Il drastico cambio di forward guidance e di stance di politica monetaria da parte delle principali banche centrali dell’Occidente sta producendo un effetto collaterale che era ampiamente previsto dai principali osservatori finanziari ma finora disconosciuto da molti economisti: la fine all’era del debito a rendimento negativo. Questo, infatti, che era diventato la norma nell’epoca delle cosiddette politiche monetarie “ultra espansive”, si sta ora riducendo di 11 trilioni di dollari a livello globale, se si calcola l’outstanding delle obbligazioni attualmente aventi rendimenti inferiori allo zero.
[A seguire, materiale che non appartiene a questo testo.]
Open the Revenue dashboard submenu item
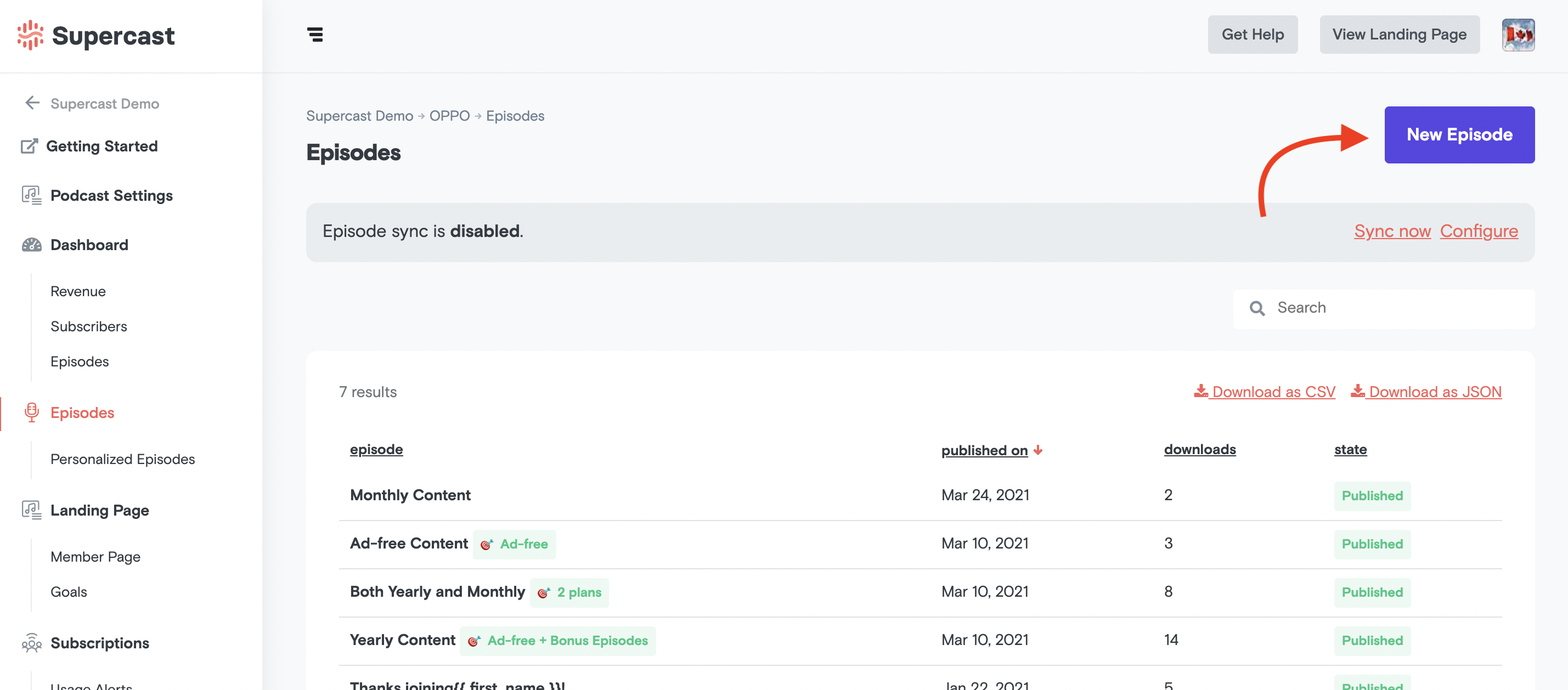 (78, 291)
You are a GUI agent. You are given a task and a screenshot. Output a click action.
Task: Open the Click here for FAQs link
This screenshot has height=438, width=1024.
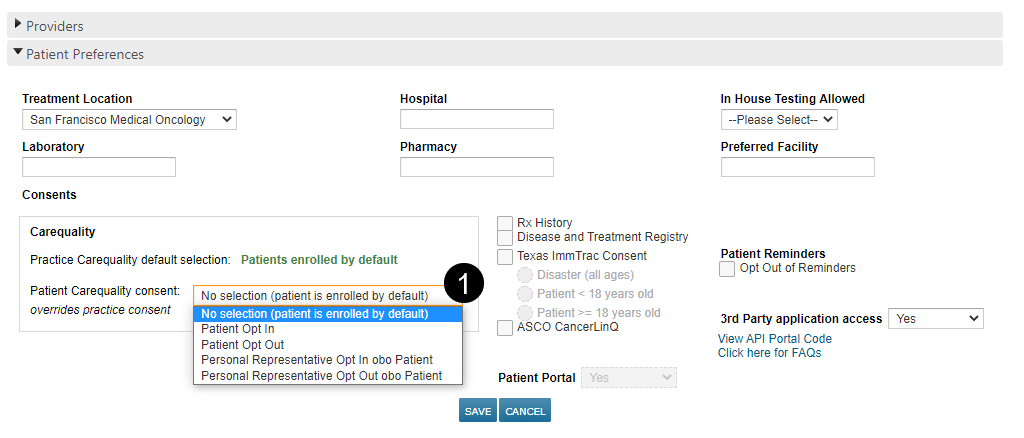tap(769, 353)
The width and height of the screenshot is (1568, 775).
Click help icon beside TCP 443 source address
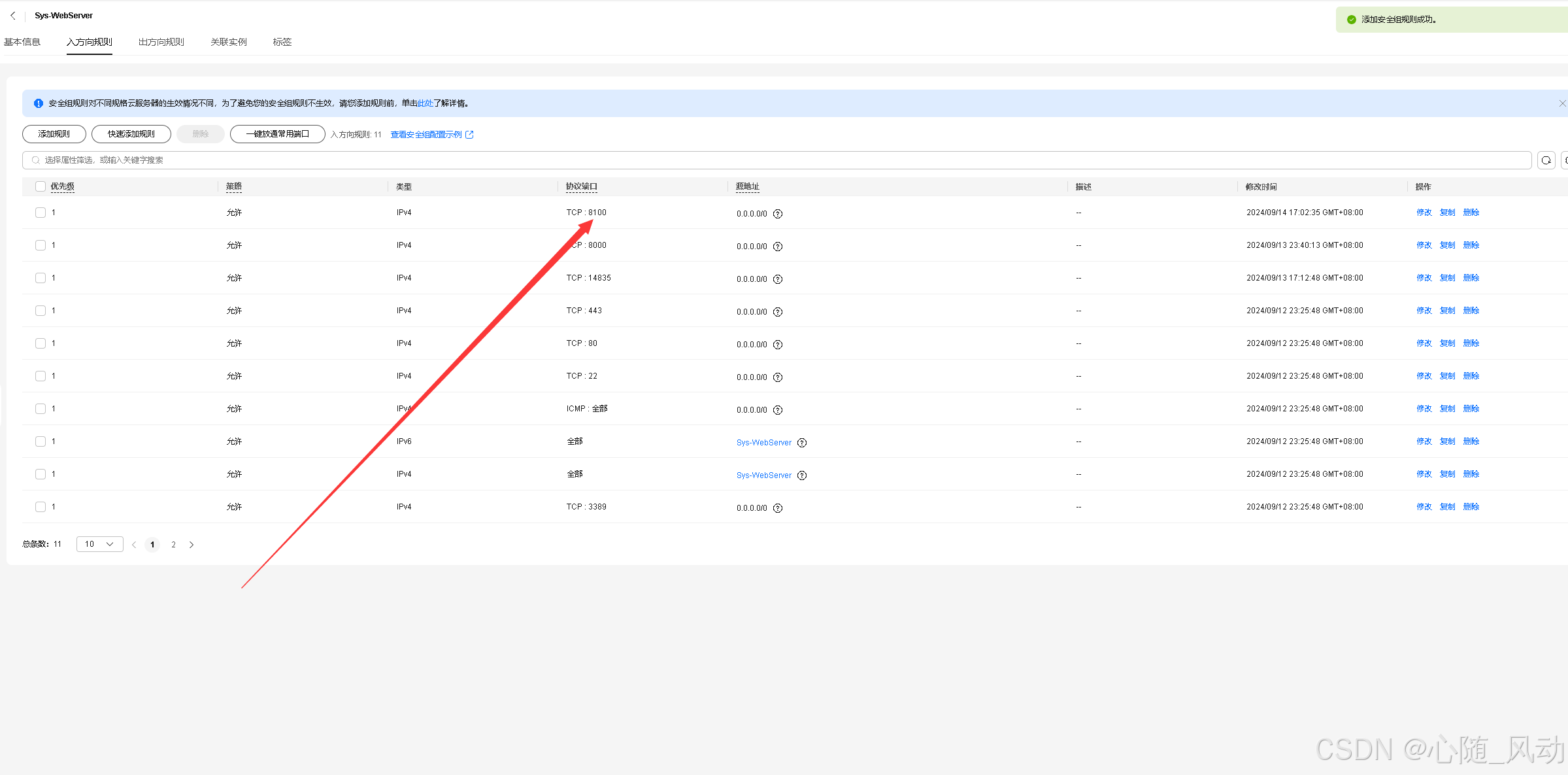(x=778, y=312)
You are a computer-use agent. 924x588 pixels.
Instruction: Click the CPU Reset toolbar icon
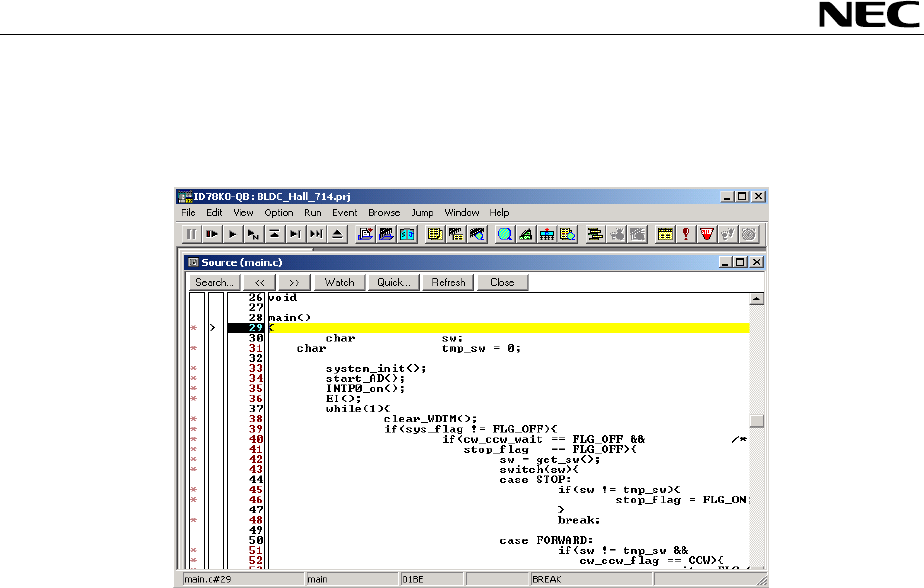(337, 234)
I prezzi dei sovereign bond sono crollati quest’anno, nel momento stesso in cui le banche centrali hanno deciso di porre fine agli acquisti massivi di asset su larga scala e di aumentare i tassi di interesse, con l’obiettivo di contrastare la recrudescenza inflazionistica imprevista, con l’indice dei prezzi al consumo che ha raggiunto livelli che non si osservavano dall’inizio degli anni Ottanta. Inflazione che sta ora spingendo i rendimenti sovrani di molte grandi economie anch’essi ai livelli più alti degli ultimi anni.
Di conseguenza, un ammontare di bond pari a un controvalore di 2,7 trilioni di dollari, viene attualmente scambiato sui mercati finanziari con un rendimento inferiore allo zero, secondo dati forniti dall’indice globale delle obbligazioni di Bloomberg, un indicatore che cattura l’andamento dell’intero mercato a reddito fisso. Azzerare completamente i rendimenti negativi attualmente presenti sul mercato significherebbe ritornare alla normalità per un’ampia gamma di grandi investitori. Una situazione alla quale la stragrande maggioranza dei trader si era completamente disabituata.
Inflazione che sta ora spingendo i rendimenti sovrani di molte grandi economie anch’essi ai livelli più alti degli ultimi anni
I rendimenti negativi erano, fino a un recente passato, considerati inconcepibili. Poi, sono in un primo momento giunti come novità assoluta e, successivamente, sono diventati una caratteristica endogena dei mercati globali. Tali rendimenti negativi significano che i prezzi del debito sono così alti, e il pagamento degli interessi così basso, che gli investitori perdono sicuramente denaro se mantengono le loro obbligazioni fino a scadenza. Riflettono, inoltre, la convinzione che le Banche centrali mantengano i tassi di interesse al minimo. Una convinzione che negli ultimi anni si è radicata nel credo popolare e che si è tradotta in grandi quantità di debito negativo in Giappone e nella zona euro.
Tale valutazione è però cambiata drasticamente negli ultimi mesi, in particolare nell’area euro, dove giovedì scorso la Banca Eentrale europea ha ribadito l’intenzione di porre fine al suo programma di acquisto straordinario di bond, mentre gli operatori cominciano a scommettere che i tassi di interesse torneranno a zero per la prima volta dal 2014 entro dicembre. Qualche economista riteneva convintamente che l’inflazione e i tassi a zero sarebbero diventati la nuova normalità per i prossimi decenni. Il risveglio improvviso dei prezzi, ha dimostrato loro che si sono pesantemente sbagliati.